4. Sadly Italy needs Google more than Google needs Italy. A weekend with Italian Google search, Gmail and Gmaps shut down for maintenance would be the end of this proposal.

Francesco Boccia and Hodge are economists and presumably understand this well, so I hate to say it but you have to suspect insincerity.

Hey John

Thanks for that. Really wearing the arse out of the trousers aren’t they!

Few of the current generation remember just how quickly German corporate money left Ireland’s shores in the early 1990s when Germany changed the rules…..took less than a year to unwind….after they had left elsewhere.

Playing with fire…..but I’m told by one senior PWC partner to “cop yourself on”, this has been a threat for 30 years……

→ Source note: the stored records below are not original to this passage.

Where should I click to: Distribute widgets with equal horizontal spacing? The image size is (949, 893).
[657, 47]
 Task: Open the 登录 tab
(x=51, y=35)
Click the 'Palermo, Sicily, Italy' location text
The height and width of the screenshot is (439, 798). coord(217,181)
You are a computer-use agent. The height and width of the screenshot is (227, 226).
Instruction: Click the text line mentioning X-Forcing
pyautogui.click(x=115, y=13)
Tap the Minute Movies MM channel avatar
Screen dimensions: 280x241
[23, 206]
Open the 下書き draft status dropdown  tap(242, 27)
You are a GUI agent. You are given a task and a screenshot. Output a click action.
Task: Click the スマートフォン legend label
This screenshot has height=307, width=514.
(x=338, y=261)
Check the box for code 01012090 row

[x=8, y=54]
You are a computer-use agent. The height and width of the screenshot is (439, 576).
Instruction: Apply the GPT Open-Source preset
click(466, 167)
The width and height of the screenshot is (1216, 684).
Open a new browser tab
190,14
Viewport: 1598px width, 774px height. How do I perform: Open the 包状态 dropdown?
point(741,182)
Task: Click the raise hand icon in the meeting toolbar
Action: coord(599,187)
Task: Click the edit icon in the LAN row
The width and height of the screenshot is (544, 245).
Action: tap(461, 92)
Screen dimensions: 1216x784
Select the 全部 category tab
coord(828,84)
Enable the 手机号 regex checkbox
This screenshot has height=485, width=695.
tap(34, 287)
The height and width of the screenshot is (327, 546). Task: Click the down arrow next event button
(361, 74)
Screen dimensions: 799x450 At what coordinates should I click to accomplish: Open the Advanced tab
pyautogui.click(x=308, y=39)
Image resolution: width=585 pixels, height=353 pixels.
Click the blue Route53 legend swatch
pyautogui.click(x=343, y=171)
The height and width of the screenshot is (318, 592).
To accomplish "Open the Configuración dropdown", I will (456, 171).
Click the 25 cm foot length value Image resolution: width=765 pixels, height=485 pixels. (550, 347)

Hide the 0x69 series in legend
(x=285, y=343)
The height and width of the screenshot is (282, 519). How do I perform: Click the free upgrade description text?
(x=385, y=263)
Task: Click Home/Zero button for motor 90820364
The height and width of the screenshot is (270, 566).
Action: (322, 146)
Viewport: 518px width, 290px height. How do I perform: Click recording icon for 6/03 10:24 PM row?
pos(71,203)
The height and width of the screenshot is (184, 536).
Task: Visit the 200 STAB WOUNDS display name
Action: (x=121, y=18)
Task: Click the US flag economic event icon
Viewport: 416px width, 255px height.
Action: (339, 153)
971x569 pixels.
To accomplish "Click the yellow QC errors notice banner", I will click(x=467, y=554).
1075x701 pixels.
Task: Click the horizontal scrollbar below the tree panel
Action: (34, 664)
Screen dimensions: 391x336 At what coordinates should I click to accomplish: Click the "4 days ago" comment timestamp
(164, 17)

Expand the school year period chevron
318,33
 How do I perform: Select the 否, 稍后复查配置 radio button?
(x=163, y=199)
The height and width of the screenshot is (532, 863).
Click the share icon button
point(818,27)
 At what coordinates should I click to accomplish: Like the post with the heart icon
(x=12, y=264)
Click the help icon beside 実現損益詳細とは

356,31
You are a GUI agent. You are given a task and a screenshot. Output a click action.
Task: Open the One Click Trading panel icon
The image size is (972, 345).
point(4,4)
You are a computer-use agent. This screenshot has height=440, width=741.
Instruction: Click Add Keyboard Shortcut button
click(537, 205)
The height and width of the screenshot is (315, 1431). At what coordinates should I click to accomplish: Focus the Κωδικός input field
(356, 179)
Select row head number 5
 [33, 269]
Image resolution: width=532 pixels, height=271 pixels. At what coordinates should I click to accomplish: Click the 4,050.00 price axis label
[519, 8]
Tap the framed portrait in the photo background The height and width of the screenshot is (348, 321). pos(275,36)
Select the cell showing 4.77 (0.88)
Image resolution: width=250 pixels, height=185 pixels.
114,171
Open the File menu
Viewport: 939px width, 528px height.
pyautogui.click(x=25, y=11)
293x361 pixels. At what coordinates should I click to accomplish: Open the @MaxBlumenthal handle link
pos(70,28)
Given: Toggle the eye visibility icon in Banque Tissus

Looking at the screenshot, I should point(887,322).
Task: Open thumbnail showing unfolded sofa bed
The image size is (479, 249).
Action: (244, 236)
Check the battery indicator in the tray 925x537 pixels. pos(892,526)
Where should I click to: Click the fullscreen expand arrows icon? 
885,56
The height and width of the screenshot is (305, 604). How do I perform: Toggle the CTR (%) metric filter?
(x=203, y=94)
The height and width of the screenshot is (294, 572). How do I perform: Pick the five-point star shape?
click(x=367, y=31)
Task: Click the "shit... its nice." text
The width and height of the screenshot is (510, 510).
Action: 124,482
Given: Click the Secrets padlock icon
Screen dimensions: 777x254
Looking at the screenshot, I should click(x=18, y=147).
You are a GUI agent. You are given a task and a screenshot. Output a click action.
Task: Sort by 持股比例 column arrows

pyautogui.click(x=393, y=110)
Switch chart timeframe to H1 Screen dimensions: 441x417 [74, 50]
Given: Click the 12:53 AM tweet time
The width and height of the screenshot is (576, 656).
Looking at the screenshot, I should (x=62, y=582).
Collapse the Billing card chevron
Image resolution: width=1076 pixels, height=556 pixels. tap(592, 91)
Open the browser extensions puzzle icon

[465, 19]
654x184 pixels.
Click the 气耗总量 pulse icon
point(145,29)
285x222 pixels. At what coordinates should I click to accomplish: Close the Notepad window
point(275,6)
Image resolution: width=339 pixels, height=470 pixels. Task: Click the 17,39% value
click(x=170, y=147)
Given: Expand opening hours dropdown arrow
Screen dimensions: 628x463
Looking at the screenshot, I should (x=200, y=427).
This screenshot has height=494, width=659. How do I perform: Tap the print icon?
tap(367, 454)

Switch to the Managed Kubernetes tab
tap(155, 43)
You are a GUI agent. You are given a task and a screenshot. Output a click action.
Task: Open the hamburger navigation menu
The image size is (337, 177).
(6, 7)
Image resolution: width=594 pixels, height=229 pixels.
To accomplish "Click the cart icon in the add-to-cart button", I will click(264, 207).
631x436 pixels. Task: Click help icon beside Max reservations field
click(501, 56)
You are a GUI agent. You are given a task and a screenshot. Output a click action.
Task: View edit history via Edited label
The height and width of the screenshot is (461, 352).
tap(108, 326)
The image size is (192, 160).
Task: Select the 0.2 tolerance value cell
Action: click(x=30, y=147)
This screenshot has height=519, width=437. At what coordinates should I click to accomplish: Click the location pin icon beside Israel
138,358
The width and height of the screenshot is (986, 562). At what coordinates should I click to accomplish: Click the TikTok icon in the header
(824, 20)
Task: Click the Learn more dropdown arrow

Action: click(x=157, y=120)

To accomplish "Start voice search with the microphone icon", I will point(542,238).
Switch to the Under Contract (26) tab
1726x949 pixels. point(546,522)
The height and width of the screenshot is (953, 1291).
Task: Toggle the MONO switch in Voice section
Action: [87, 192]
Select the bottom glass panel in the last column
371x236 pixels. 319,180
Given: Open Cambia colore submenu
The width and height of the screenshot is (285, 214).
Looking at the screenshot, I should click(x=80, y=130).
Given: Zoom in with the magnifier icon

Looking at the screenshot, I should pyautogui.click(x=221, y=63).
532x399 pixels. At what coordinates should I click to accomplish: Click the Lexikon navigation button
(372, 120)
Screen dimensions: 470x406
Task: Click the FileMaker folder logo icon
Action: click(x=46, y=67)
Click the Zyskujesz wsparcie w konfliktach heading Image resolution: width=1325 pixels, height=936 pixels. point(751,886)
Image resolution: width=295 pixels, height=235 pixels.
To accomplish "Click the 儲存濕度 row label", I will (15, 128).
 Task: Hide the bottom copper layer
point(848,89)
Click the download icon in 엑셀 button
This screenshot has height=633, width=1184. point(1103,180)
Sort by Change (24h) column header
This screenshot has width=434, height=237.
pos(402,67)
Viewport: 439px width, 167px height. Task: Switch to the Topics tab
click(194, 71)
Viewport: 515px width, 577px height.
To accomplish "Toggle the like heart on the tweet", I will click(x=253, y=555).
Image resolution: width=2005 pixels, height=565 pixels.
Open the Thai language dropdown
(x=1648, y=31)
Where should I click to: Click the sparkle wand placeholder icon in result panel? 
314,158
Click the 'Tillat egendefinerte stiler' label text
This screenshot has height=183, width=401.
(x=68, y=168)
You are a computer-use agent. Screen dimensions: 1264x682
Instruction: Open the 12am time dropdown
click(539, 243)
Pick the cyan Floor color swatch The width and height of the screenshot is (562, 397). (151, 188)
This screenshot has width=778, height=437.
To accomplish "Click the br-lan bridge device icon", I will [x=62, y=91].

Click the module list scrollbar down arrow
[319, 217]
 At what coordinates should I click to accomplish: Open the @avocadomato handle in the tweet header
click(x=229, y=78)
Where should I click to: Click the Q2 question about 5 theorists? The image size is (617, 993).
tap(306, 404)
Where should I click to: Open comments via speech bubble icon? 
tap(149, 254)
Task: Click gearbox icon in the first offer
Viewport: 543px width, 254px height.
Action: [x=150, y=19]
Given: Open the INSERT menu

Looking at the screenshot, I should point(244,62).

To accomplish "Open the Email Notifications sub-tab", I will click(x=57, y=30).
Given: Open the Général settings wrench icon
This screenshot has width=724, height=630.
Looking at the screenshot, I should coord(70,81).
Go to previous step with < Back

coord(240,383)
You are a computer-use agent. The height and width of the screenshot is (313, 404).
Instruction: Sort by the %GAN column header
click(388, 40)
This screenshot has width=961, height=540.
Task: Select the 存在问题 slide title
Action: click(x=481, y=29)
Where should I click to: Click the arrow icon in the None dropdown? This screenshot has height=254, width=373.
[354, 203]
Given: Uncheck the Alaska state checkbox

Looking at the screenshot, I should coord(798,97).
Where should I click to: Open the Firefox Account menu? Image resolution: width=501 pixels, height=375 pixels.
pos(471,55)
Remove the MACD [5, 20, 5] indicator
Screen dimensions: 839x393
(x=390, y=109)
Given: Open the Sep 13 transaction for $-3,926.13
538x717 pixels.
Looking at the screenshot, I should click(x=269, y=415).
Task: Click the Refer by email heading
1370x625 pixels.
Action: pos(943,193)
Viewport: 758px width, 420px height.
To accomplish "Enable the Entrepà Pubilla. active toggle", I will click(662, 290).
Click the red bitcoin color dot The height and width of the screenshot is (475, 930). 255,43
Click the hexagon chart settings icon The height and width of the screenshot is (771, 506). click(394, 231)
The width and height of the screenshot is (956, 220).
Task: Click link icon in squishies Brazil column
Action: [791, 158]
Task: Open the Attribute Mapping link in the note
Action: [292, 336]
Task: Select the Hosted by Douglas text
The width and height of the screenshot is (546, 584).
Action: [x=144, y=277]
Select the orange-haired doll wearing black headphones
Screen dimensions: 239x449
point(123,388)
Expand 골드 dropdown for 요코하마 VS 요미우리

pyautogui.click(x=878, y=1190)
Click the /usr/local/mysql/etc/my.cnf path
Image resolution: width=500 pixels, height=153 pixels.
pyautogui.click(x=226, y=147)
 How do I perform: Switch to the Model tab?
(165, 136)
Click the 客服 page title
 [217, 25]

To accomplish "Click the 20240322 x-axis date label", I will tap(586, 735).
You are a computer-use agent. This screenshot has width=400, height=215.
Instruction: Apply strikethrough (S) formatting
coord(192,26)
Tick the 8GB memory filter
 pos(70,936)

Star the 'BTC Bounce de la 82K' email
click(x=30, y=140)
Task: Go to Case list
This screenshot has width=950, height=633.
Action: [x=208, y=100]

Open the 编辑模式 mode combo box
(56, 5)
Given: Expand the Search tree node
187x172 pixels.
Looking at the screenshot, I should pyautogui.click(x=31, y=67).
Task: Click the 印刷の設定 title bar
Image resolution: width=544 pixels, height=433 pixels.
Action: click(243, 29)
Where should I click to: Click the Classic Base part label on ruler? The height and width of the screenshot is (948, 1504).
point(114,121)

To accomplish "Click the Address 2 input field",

Disagree….the threat has never been more serious.

Beyond that, I have MNC employed family in Ireland, all of whom have contingent plans to depart with their employers (if that’s necessary).

I should add that the family (solicitor sister) report today from Cork is that there is an improvement in the CRE market, with activity picking up. Mainly domestically driven given the zero CGT exemption for holding CRE for 7 years.

Wonderful use of Ireland’s resources….again. Again driven by govt tax policy (trying to buy the next election).

What a screwed up country (for most).

Hidden also is the pension fund outflow…plus the halt of personal AVCs in recent years. Have just done an analysis of my Irish pension fund costs versus moving my (old) pension funds elsewhere. The overall cost in Ireland is approx 4pc pa….moving elsewhere to a Goldman Sachs managed alternative is 2pc pal reducing to 1pc after a few years…..what does that say. especially given the amount of value the Irish pension fund indusy has lost for its clients over the last 12 years.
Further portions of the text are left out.